To fully understand the difference between the left and right hemisphere, lets imagine a world wherein the left hemisphere (the emissary) were the sole conveyer of reality. Firstly, our vision, the things we saw, would be entirely unreadable. The left brain is detail oriented and cannot see the whole, and so would turn our world into fragments of information. What more, unlike the right hemisphere who alone is capable of seeing the world intact, the left hemisphere is completely oblivious to the happenings of the left side of the world:
A left hemisphere run world would increase in both abstraction and depersonalization. Fewer people would do work involving contact with the real world. Art would be completely lost, unless it was extremely abstracted. The left brain finds it impossible to understand metaphors, jokes, anything which is not true to its word. It is unable to see context from a scattered whole:
Laughter would, overtime, be stripped from our oesophagus's. There would be no sense of uniqueness. Increasingly the living would be modeled on the machine. Morality would be judged on a utilitarian basis. The impersonal would replace the personal. Material objects would take reign over the living. Social bonds will be neglected, and solitude will take its place. There would be a focus on immaterial objects at the expense of the living. Bonds between people would be seen as inconvenient. Exploitation rather than cooperation would become the norm.
In general, the left hemisphere is unconcerned with the feelings of others, and social interactions would be performed with an overall disregard for feelings. Common sense would be lost, as it relies on the collaboration of both hemispheres. Religion becomes a fantasy, and art would become increasingly abstracted.
Sounds awfully familiar, right? While the right hemisphere is open and inclusive, and sees the world as a global whole, the left hemisphere views reality as segmented and feelingless. The right hemisphere can grapple with and enjoys metaphors, symbolism, jokes and ambiguity, while the left hemisphere cannot make sense of anything but the literal, and will alway bring us back to the familiar.
Though switching the right hemisphere off completely in everybody without some occasion for it (injury, tumor, etc.) is an impossibility, over the past centuries our western culture has progressively shifted to the left, and neglected the right. As we can imagine, a world run by the left hemisphere will, like the story of the master and his emissary, turn into a tyranny.
So, while I now understand why we feel the way we feel, and why some (like myself) are more prone to anxiety than others), I also think this understanding justifies my feelings. Not only is a left-hemisphere dominated world a scary place to live in, it also does not sound so different from the one we are already inhabiting today. What more, if our sense of reality is so dependent on the hemisphere from which we perceive it, then what really is reality? Fine, I’ll leave that for next time.
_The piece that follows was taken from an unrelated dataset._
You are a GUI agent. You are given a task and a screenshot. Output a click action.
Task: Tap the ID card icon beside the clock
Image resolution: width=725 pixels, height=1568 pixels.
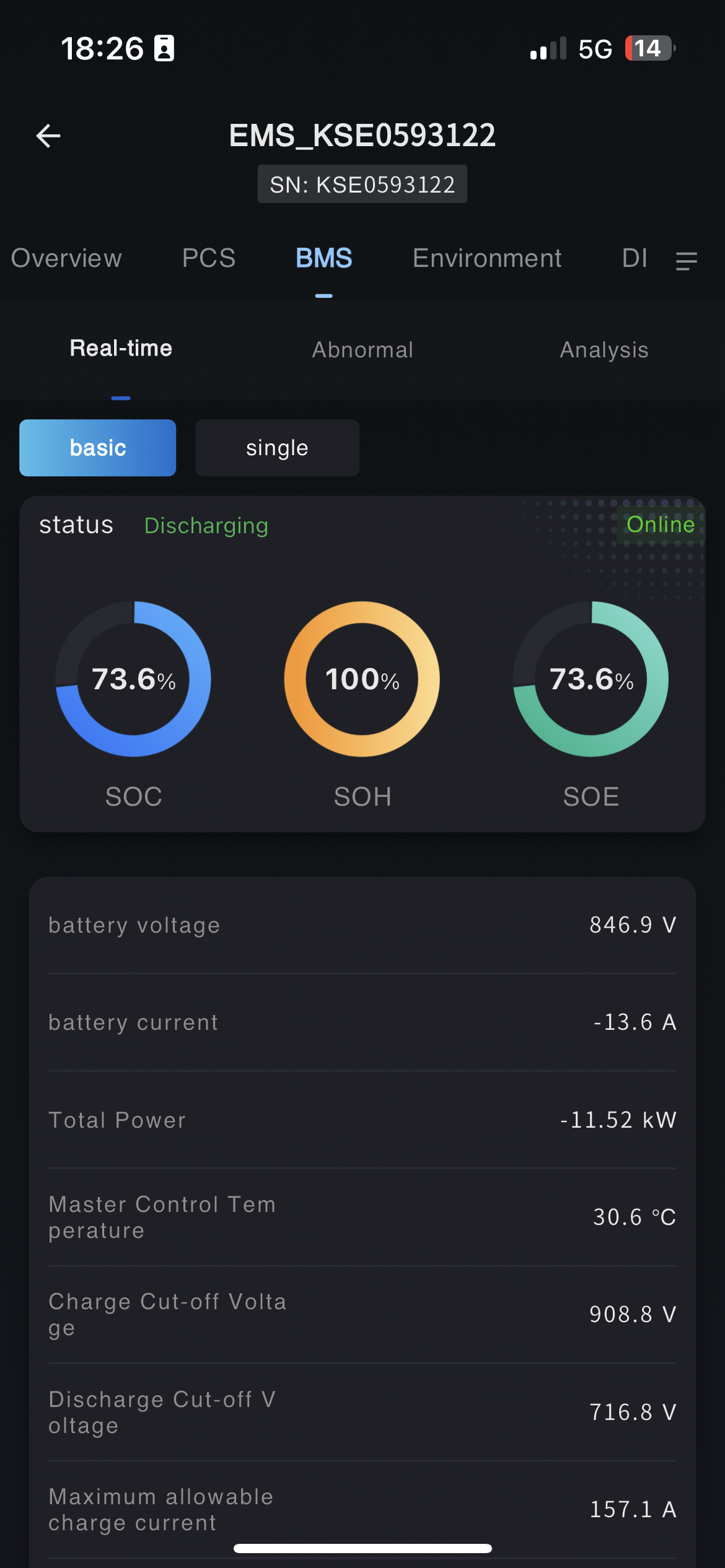[164, 48]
Well-written and insightful. I’ve been increasingly anxious about this lately. I feel like we’ve become too divided and reality is being deconstructed on a daily basis almost. I feel crazy haha. But I have to remind myself that being aware isn’t all bad. Maybe in moderation. I know that writing is my therapy, a way to maintain control of something, even if it is fictional in my case. Thanks for the read. I always enjoy your posts!
Interesting. Then there’s me who thought left brain meant math and right art! Interesting stuff!